* _EXERCISE_
Reproduce everything from the line that contains "The width and" down to the line that contains "Where should I" in the listing below, word for word and nothing more. Leave the pictures out.

* _RECORDS SUPPLIED_

********

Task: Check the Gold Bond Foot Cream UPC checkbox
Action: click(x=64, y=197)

********

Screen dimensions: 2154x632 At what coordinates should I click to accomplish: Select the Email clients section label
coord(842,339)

********

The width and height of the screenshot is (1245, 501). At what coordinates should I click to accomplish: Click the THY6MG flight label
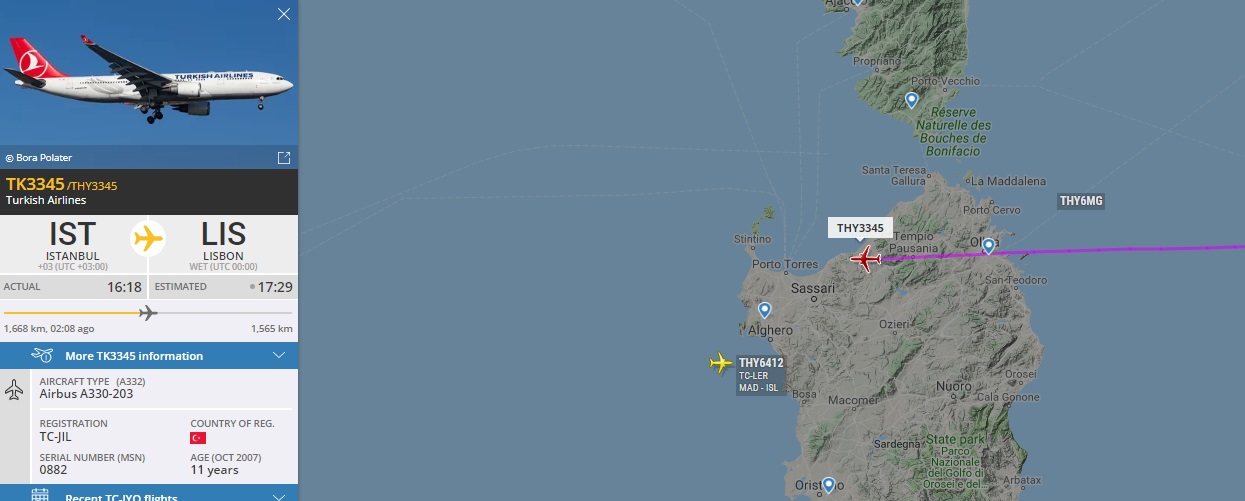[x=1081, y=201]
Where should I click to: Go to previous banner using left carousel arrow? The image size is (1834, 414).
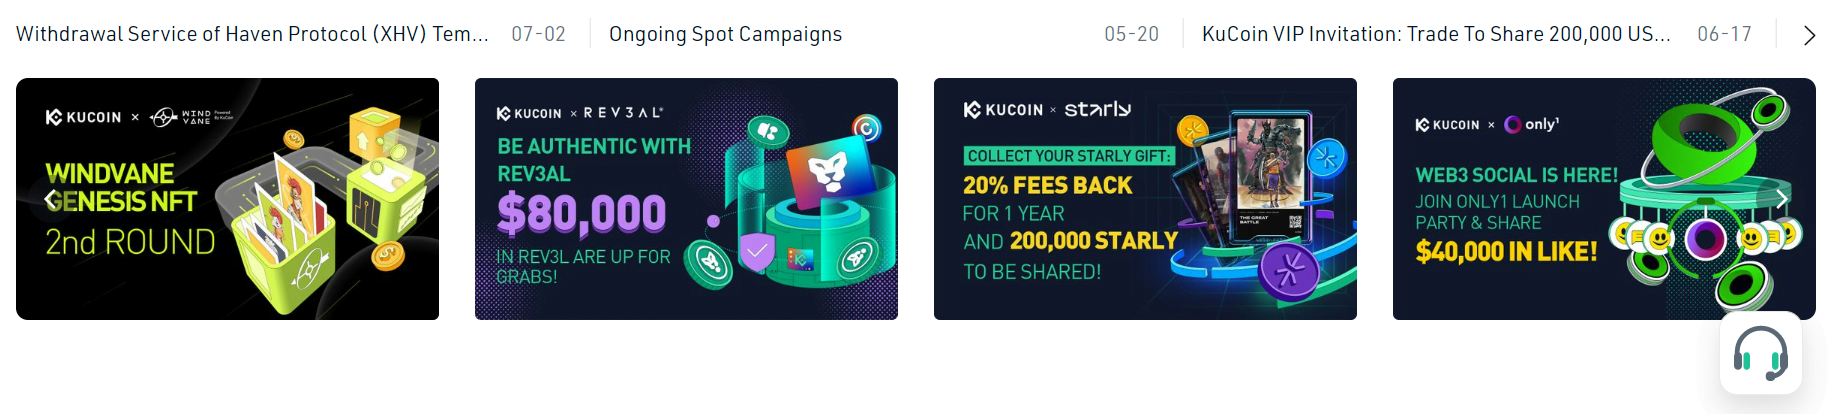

********

* _OUTPUT BELOW_
The width and height of the screenshot is (1245, 501). At what coordinates should I click to accomplish: Click the THY6MG flight label
[x=1081, y=201]
Where should I click to: Go to previous banner using left carousel arrow? The image size is (1834, 414).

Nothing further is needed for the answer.